Beck argues that China’s economy
did suffer as a result of the outbreak, but the effects
appear to be short-term. Investors have, for the most part,
retained their interest in China, and industries damaged by
SARS were given a needed lift by an emergency tax break
package approved on May 8, 2003. Still, certain sectors
experienced sharp downturns during the second quarter.
China’s service industry, which accounts for 33 percent of
the country’s economy, was hardest hit. The manufacturing
sector, responsible for half of all economic output in China,
was less successful. Some factories did report significant
drops in sales, as buyers from the United States, Australia,
and Hong Kong reportedly shied away from some Chinese goods.
Still, the fundamentals driving China’s manufacturing power
did not change because of SARS, and Beijing’s successful
efforts at containment appear to have mitigated long-term
economic damage.
He also describes the political and
social ramifications of SARS on China and argues that the
outbreak was more politically potent than past crises because
it endangered the foundation of the Communist Party’s
legitimacy—meeting the public’s expectations of safety and
rising living standards. He cites evidence that
disappointment in the government’s handling of the outbreak
cut across social strata and threatened the central
government’s credibility as a caretaker of public needs. Even
traditional supporters of the Party felt betrayed by
government attempts to hide the extent of the SARS crisis.
University students were assertive in criticizing Party
leaders, and there were public protests—both in urban and
rural areas—against government plans to use local facilities
to treat and quarantine SARS patients. However, after
disclosing the full extent of the crisis on April 20, the
Communist Party moved quickly to counteract the loss in
public confidence.
Beck reports that both President Hu
Jintao, who has portrayed himself as a populist leader, and
the party had to address several democratic principles:
political accountability, transparency, and the government’s
responsibility for social infrastructure. However, he points
out that several important forces in Chinese politics that
aggravated the crisis—the resistance of local governments and
turf-conscious bureaucracies, central government control of
media and online content, and factional political divisions—
and that these were left unchanged.
“The political impact will continue
to evolve… In the end, SARS may be an important—but not
decisive—contributor to growing popular support for political
reform in China,” commented Beck in the conclusion of his
article.
According to Beck, the crisis also
demonstrates the immediate impact that some public health
issues can have on social and political stability.

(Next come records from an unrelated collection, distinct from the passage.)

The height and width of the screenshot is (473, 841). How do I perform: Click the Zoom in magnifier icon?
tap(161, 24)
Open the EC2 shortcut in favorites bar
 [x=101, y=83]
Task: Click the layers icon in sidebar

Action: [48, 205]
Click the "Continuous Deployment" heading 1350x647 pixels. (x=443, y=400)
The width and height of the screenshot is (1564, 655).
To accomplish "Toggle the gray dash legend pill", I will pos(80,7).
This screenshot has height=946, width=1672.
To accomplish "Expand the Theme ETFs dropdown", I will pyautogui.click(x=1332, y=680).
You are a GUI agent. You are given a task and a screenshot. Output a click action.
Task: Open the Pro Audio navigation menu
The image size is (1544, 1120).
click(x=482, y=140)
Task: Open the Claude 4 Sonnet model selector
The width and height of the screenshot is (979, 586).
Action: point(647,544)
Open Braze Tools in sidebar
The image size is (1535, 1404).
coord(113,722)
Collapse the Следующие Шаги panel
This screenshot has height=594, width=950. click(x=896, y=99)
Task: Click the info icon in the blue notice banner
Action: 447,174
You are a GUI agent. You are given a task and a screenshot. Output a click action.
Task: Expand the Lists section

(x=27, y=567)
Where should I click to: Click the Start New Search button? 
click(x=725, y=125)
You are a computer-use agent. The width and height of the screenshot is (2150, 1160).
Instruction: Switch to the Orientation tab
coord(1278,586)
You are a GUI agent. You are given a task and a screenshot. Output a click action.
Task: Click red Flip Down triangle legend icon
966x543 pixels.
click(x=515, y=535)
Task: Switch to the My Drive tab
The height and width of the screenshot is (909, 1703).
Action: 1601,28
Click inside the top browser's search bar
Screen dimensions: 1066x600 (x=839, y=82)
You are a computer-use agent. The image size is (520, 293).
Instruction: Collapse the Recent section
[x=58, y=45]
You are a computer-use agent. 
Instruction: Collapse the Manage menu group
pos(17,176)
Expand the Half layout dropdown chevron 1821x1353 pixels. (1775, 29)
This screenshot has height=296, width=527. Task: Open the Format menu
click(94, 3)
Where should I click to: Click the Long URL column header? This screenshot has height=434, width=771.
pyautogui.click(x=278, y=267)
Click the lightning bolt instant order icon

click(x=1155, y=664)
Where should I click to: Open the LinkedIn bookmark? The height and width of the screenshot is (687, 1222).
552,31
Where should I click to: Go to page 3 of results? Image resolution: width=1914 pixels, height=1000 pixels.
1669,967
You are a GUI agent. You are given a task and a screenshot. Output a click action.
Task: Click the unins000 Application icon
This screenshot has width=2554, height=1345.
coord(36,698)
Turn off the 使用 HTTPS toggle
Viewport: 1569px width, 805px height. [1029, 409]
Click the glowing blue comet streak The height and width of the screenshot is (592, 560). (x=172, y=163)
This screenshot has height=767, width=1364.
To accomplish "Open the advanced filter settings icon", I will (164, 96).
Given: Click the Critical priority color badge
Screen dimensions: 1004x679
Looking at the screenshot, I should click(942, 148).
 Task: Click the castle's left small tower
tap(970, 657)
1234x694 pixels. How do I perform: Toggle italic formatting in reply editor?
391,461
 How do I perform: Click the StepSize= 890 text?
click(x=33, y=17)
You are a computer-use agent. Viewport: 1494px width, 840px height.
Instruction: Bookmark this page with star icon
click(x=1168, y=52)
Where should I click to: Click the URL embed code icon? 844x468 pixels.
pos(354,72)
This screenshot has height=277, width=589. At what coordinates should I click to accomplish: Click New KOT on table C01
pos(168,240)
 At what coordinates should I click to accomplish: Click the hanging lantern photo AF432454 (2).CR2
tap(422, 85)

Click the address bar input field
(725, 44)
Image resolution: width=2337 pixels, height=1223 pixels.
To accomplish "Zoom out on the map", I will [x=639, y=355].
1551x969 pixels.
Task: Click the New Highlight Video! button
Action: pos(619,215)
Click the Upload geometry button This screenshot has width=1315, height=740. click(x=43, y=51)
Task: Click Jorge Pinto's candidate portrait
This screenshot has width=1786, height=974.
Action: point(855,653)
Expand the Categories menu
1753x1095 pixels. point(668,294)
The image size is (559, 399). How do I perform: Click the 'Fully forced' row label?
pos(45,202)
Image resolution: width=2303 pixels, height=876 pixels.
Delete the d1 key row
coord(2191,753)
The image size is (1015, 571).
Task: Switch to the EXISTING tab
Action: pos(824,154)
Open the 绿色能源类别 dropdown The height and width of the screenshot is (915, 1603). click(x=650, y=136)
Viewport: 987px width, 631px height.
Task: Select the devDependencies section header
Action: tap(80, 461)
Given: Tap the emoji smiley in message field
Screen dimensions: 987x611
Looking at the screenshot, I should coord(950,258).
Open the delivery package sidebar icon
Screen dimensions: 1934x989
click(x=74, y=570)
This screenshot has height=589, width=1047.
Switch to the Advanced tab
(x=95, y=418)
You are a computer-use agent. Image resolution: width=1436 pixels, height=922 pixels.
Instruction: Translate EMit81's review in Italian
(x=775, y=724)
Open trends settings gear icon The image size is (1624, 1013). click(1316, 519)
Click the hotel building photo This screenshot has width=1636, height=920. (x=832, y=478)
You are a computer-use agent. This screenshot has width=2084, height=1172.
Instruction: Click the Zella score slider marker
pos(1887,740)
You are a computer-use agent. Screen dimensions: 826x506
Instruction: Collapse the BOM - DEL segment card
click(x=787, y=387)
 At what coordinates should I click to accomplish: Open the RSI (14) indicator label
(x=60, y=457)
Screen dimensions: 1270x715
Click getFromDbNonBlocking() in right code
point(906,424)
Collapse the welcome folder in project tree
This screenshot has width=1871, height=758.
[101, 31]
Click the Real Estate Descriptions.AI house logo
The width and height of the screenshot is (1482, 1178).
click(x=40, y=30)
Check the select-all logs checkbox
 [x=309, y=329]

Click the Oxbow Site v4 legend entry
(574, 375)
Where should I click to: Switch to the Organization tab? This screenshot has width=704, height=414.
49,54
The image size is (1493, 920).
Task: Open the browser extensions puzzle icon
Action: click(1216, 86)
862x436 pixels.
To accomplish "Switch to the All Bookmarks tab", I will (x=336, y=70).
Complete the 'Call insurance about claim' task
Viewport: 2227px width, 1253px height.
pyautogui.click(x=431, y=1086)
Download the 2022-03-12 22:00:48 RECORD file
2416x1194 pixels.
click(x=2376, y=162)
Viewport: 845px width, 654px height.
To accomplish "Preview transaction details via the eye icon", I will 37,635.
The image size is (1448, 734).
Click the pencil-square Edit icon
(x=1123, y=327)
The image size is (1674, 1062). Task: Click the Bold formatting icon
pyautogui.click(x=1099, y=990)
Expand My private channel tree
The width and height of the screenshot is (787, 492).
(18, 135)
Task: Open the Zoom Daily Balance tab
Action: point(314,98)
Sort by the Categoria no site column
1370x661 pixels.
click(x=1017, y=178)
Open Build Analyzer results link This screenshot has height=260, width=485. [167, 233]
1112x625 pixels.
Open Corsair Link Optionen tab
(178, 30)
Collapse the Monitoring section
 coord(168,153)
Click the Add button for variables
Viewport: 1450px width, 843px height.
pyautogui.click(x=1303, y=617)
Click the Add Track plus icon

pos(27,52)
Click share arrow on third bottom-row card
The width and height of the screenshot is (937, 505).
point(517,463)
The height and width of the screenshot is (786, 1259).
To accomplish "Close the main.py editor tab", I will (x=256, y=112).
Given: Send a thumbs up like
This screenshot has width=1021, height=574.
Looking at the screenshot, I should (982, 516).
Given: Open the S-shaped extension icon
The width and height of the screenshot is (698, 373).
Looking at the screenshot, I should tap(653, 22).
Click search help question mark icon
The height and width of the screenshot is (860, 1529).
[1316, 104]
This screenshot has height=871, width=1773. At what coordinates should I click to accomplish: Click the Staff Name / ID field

“While some economic and political
developments build slowly toward a crisis point, new,
fast-moving public health issues can quickly spawn fear and
uncertainty in an age of instant communications. Governments
lacking transparency and efficient information channels are
at risk of instability, partly stemming from
partially-informed populations that feel compelled to take
matters into their own hands,” he said.